(Text segment):
---------------
Package weka.core.xml

Class XMLDocument

  • All Implemented Interfaces:
    RevisionHandler
    Direct Known Subclasses:
    XMLInstances

    public class XMLDocument
    extends java.lang.Object
    implements RevisionHandler
    This class offers some methods for generating, reading and writing XML documents.
    It can only handle UTF-8.
    Version:
    $Revision: 1.9 $
    Author:
    FracPete (fracpete at waikato dot ac dot nz)
    See Also:
    PI
    • Field Summary

      Fields 
      Modifier and Type Field Description
      static java.lang.String ATT_NAME
      the "name" attribute.
      static java.lang.String ATT_VERSION
      the "version" attribute.
      static java.lang.String DTD_ANY
      the ANY placeholder.
      static java.lang.String DTD_AT_LEAST_ONE
      the at least one marker.
      static java.lang.String DTD_ATTLIST
      the AttList definition.
      static java.lang.String DTD_CDATA
      the CDATA placeholder.
      static java.lang.String DTD_DOCTYPE
      the DocType definition.
      static java.lang.String DTD_ELEMENT
      the Element definition.
      static java.lang.String DTD_IMPLIED
      the #IMPLIED placeholder.
      static java.lang.String DTD_OPTIONAL
      the optional marker.
      static java.lang.String DTD_PCDATA
      the #PCDATA placeholder.
      static java.lang.String DTD_REQUIRED
      the #REQUIRED placeholder.
      static java.lang.String DTD_SEPARATOR
      the option separator.
      static java.lang.String DTD_ZERO_OR_MORE
      the zero or more marker.
      static java.lang.String PI
      the parsing instructions "<?xml version=\"1.0\" encoding=\"utf-8\"?>" (may not show up in Javadoc due to tags!).
      static java.lang.String VAL_NO
      the value "no".
      static java.lang.String VAL_YES
      the value "yes".
    • Constructor Summary

      Constructors 
      Constructor Description
      XMLDocument()
      initializes the factory with non-validating parser.
      XMLDocument​(java.io.File file)
      Creates a new instance of XMLDocument.
      XMLDocument​(java.io.InputStream stream)
      Creates a new instance of XMLDocument.
      XMLDocument​(java.io.Reader reader)
      Creates a new instance of XMLDocument.
      XMLDocument​(java.lang.String xml)
      Creates a new instance of XMLDocument.
    • Method Summary

      All Methods Static Methods Instance Methods Concrete Methods 
      Modifier and Type Method Description
      void clear()
      sets up an empty DOM document, with the current DOCTYPE and root node.
      java.lang.Boolean evalBoolean​(java.lang.String xpath)
      Evaluates and returns the boolean result of the XPath expression.
      java.lang.Double evalDouble​(java.lang.String xpath)
      Evaluates and returns the double result of the XPath expression.
      java.lang.String evalString​(java.lang.String xpath)
      Evaluates and returns the boolean result of the XPath expression.
      org.w3c.dom.NodeList findNodes​(java.lang.String xpath)
---------------
(Information supplied):
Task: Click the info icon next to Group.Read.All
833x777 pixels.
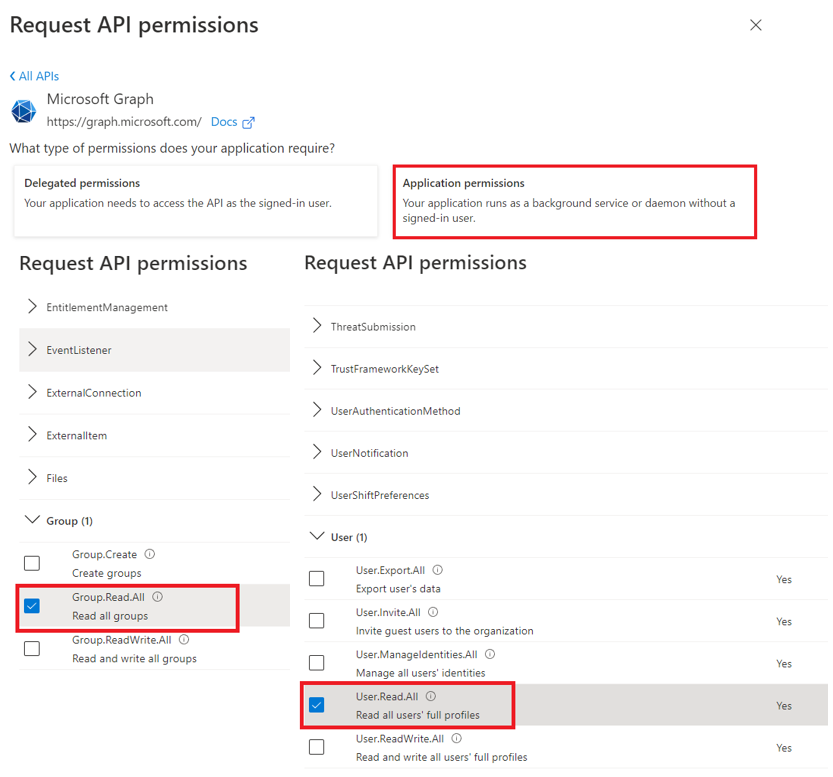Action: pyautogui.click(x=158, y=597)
---------------
(Tasks to carry out):
**a)** Based on the XMLDocument documentation, decide whether each statement agrees with it, and give yes or no along with the exact words that decide it: (i) the class can handle only UTF-8; (ii) XMLInstances is a direct known subclass; (iii) the constructor with no arguments initializes the factory with a validating parser.
**b)** Reproduce a passage of the XMLDocument documentation word for word, beginning at the words "static java.lang.String ATT_VERSION" and stopping after the words "least one marker.".
**c)** According to the XMLDocument documentation, what does the clear() method do?
Rely only on the XMLDocument documentation, not on the material.

(Responses per task):
**a)**
(i) Yes: "It can only handle UTF-8."
(ii) Yes: "Direct Known Subclasses: XMLInstances"
(iii) No: "initializes the factory with non-validating parser."

**b)**
static java.lang.String ATT_VERSION
      the "version" attribute.
      static java.lang.String DTD_ANY
      the ANY placeholder.
      static java.lang.String DTD_AT_LEAST_ONE
      the at least one marker.

**c)** It sets up an empty DOM document, with the current DOCTYPE and root node.